■ **The problem**
Would you write the data out once more, exactly as it is?

Pixel coordinate grounding data:
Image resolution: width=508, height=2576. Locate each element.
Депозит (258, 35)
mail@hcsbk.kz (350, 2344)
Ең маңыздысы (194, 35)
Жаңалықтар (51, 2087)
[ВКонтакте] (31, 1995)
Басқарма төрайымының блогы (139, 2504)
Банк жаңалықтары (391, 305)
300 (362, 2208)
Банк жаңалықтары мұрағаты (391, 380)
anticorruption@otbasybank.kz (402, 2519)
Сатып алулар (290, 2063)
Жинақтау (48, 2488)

■ **Exercise result**
Image resolution: width=508, height=2576. Locate each element.
Депозит (258, 35)
mail@hcsbk.kz (350, 2344)
Ең маңыздысы (194, 35)
Жаңалықтар (51, 2087)
[ВКонтакте] (31, 1995)
Басқарма төрайымының блогы (139, 2504)
Банк жаңалықтары (391, 305)
300 (362, 2208)
Банк жаңалықтары мұрағаты (391, 380)
anticorruption@otbasybank.kz (402, 2519)
Сатып алулар (290, 2063)
Жинақтау (48, 2488)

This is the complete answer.